WHAT YOU SHOULD DO: Look through the entries below and extract exactly the lines from the one containing "The image size is (564, 405)." through the one containing "The image size is (1195, 686).", ends included.

+-------+

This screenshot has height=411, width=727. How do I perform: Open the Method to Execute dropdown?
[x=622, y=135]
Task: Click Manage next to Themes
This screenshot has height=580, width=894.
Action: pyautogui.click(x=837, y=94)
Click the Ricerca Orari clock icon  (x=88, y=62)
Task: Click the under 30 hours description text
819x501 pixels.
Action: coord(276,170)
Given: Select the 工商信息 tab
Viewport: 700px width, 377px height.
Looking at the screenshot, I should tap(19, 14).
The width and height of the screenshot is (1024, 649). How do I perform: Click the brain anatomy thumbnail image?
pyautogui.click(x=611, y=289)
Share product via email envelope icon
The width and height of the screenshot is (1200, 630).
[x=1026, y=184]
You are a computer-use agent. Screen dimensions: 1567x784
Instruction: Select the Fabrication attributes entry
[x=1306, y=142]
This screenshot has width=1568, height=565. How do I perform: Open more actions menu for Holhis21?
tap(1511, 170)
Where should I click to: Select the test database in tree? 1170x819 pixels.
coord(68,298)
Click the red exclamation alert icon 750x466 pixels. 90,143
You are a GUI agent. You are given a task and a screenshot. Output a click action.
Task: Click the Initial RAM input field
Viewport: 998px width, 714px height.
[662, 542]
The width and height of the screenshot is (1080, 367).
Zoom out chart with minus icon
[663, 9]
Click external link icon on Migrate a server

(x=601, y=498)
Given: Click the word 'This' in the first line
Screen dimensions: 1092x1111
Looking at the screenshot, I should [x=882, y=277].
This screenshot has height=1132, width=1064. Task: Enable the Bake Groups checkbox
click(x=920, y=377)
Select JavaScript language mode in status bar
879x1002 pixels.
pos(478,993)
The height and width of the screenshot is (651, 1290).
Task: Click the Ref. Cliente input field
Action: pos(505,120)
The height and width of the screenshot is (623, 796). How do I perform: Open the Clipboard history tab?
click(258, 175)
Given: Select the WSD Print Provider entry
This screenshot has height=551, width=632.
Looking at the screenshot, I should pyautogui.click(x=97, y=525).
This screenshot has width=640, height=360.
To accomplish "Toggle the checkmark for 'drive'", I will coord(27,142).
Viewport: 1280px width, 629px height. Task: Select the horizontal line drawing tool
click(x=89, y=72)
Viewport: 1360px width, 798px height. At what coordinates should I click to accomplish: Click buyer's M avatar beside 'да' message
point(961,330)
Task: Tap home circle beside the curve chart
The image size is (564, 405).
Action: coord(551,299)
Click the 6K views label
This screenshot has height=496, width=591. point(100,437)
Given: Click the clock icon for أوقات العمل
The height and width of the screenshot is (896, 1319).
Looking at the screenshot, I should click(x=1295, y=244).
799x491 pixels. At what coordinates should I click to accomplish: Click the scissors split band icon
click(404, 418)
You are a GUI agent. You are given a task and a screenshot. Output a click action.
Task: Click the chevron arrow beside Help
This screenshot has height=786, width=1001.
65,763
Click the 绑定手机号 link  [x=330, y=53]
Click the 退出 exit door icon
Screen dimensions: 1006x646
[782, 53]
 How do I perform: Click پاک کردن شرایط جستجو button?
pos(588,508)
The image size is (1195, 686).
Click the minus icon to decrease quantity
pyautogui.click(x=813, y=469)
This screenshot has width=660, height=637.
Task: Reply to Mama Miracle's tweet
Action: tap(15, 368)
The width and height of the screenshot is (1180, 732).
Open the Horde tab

+-------+

WRITTEN RESPONSE:
The image size is (564, 405).
Action: coord(551,299)
Click the 6K views label
This screenshot has height=496, width=591. point(100,437)
Given: Click the clock icon for أوقات العمل
The height and width of the screenshot is (896, 1319).
Looking at the screenshot, I should click(x=1295, y=244).
799x491 pixels. At what coordinates should I click to accomplish: Click the scissors split band icon
click(404, 418)
You are a GUI agent. You are given a task and a screenshot. Output a click action.
Task: Click the chevron arrow beside Help
This screenshot has height=786, width=1001.
65,763
Click the 绑定手机号 link  [x=330, y=53]
Click the 退出 exit door icon
Screen dimensions: 1006x646
[782, 53]
 How do I perform: Click پاک کردن شرایط جستجو button?
pos(588,508)
The image size is (1195, 686).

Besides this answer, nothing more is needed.